▶ [RECORDS TO PROCESS]:

%%

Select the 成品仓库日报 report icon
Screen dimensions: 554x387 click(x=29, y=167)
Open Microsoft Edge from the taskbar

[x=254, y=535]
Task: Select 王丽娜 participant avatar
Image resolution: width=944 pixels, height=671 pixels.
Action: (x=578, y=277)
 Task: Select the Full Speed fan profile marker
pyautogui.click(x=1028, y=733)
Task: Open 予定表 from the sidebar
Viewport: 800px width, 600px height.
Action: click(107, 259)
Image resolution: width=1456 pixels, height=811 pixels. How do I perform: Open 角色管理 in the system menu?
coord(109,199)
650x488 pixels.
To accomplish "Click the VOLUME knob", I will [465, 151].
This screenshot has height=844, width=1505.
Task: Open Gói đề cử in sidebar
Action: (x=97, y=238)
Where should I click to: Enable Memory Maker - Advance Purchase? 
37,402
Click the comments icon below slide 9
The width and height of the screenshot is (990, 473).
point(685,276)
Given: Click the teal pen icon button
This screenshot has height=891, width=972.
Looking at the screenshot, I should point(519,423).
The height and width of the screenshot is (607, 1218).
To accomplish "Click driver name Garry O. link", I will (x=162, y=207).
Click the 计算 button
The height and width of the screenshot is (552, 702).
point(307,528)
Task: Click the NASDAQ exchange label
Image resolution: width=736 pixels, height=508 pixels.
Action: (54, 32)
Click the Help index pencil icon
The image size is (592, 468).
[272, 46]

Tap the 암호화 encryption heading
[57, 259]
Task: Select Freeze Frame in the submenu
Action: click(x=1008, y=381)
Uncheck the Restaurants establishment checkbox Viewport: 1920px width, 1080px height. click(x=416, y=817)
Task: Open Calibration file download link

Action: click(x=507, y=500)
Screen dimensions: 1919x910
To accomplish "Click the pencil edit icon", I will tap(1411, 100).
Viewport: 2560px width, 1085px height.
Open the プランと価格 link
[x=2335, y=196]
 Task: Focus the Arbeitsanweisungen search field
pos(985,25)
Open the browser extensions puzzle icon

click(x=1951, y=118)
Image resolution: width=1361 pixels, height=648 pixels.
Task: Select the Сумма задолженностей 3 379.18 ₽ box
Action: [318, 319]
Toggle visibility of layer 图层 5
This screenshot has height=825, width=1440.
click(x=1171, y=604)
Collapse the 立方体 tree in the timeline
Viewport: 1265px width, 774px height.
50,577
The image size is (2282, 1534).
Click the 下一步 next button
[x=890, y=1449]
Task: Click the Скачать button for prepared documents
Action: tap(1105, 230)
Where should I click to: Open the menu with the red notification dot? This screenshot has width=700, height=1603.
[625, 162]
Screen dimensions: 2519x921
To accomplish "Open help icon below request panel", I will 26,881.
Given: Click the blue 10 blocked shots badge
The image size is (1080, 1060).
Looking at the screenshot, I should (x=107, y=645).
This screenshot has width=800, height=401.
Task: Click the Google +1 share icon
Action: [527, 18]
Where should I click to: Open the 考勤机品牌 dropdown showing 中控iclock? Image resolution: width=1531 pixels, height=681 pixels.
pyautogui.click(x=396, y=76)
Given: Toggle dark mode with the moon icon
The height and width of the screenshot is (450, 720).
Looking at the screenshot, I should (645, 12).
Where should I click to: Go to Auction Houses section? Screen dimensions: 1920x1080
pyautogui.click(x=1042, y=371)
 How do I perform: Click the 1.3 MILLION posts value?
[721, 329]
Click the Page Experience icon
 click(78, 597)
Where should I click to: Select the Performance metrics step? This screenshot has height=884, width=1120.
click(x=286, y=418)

%%

Could you arrange every line of the material above as a numbered list, leaving out the blank lines?

▶ [CORRECT ANSWER]:
1. Select the 成品仓库日报 report icon
2. Screen dimensions: 554x387 click(x=29, y=167)
3. Open Microsoft Edge from the taskbar
4. [x=254, y=535]
5. Task: Select 王丽娜 participant avatar
6. Image resolution: width=944 pixels, height=671 pixels.
7. Action: (x=578, y=277)
8.  Task: Select the Full Speed fan profile marker
9. pyautogui.click(x=1028, y=733)
10. Task: Open 予定表 from the sidebar
11. Viewport: 800px width, 600px height.
12. Action: click(107, 259)
13. Image resolution: width=1456 pixels, height=811 pixels. How do I perform: Open 角色管理 in the system menu?
14. coord(109,199)
15. 650x488 pixels.
16. To accomplish "Click the VOLUME knob", I will [465, 151].
17. This screenshot has height=844, width=1505.
18. Task: Open Gói đề cử in sidebar
19. Action: (x=97, y=238)
20. Where should I click to: Enable Memory Maker - Advance Purchase? 
21. 37,402
22. Click the comments icon below slide 9
23. The width and height of the screenshot is (990, 473).
24. point(685,276)
25. Given: Click the teal pen icon button
26. This screenshot has height=891, width=972.
27. Looking at the screenshot, I should point(519,423).
28. The height and width of the screenshot is (607, 1218).
29. To accomplish "Click driver name Garry O. link", I will (x=162, y=207).
30. Click the 计算 button
31. The height and width of the screenshot is (552, 702).
32. point(307,528)
33. Task: Click the NASDAQ exchange label
34. Image resolution: width=736 pixels, height=508 pixels.
35. Action: (54, 32)
36. Click the Help index pencil icon
37. The image size is (592, 468).
38. [272, 46]
39. Tap the 암호화 encryption heading
40. [57, 259]
41. Task: Select Freeze Frame in the submenu
42. Action: click(x=1008, y=381)
43. Uncheck the Restaurants establishment checkbox Viewport: 1920px width, 1080px height. click(x=416, y=817)
44. Task: Open Calibration file download link
45. Action: click(x=507, y=500)
46. Screen dimensions: 1919x910
47. To accomplish "Click the pencil edit icon", I will tap(1411, 100).
48. Viewport: 2560px width, 1085px height.
49. Open the プランと価格 link
50. [x=2335, y=196]
51.  Task: Focus the Arbeitsanweisungen search field
52. pos(985,25)
53. Open the browser extensions puzzle icon
54. click(x=1951, y=118)
55. Image resolution: width=1361 pixels, height=648 pixels.
56. Task: Select the Сумма задолженностей 3 379.18 ₽ box
57. Action: [318, 319]
58. Toggle visibility of layer 图层 5
59. This screenshot has height=825, width=1440.
60. click(x=1171, y=604)
61. Collapse the 立方体 tree in the timeline
62. Viewport: 1265px width, 774px height.
63. 50,577
64. The image size is (2282, 1534).
65. Click the 下一步 next button
66. [x=890, y=1449]
67. Task: Click the Скачать button for prepared documents
68. Action: tap(1105, 230)
69. Where should I click to: Open the menu with the red notification dot? This screenshot has width=700, height=1603.
70. [625, 162]
71. Screen dimensions: 2519x921
72. To accomplish "Open help icon below request panel", I will 26,881.
73. Given: Click the blue 10 blocked shots badge
74. The image size is (1080, 1060).
75. Looking at the screenshot, I should (x=107, y=645).
76. This screenshot has width=800, height=401.
77. Task: Click the Google +1 share icon
78. Action: [527, 18]
79. Where should I click to: Open the 考勤机品牌 dropdown showing 中控iclock? Image resolution: width=1531 pixels, height=681 pixels.
80. pyautogui.click(x=396, y=76)
81. Given: Toggle dark mode with the moon icon
82. The height and width of the screenshot is (450, 720).
83. Looking at the screenshot, I should (645, 12).
84. Where should I click to: Go to Auction Houses section? Screen dimensions: 1920x1080
85. pyautogui.click(x=1042, y=371)
86.  How do I perform: Click the 1.3 MILLION posts value?
87. [721, 329]
88. Click the Page Experience icon
89.  click(78, 597)
90. Where should I click to: Select the Performance metrics step? This screenshot has height=884, width=1120.
91. click(x=286, y=418)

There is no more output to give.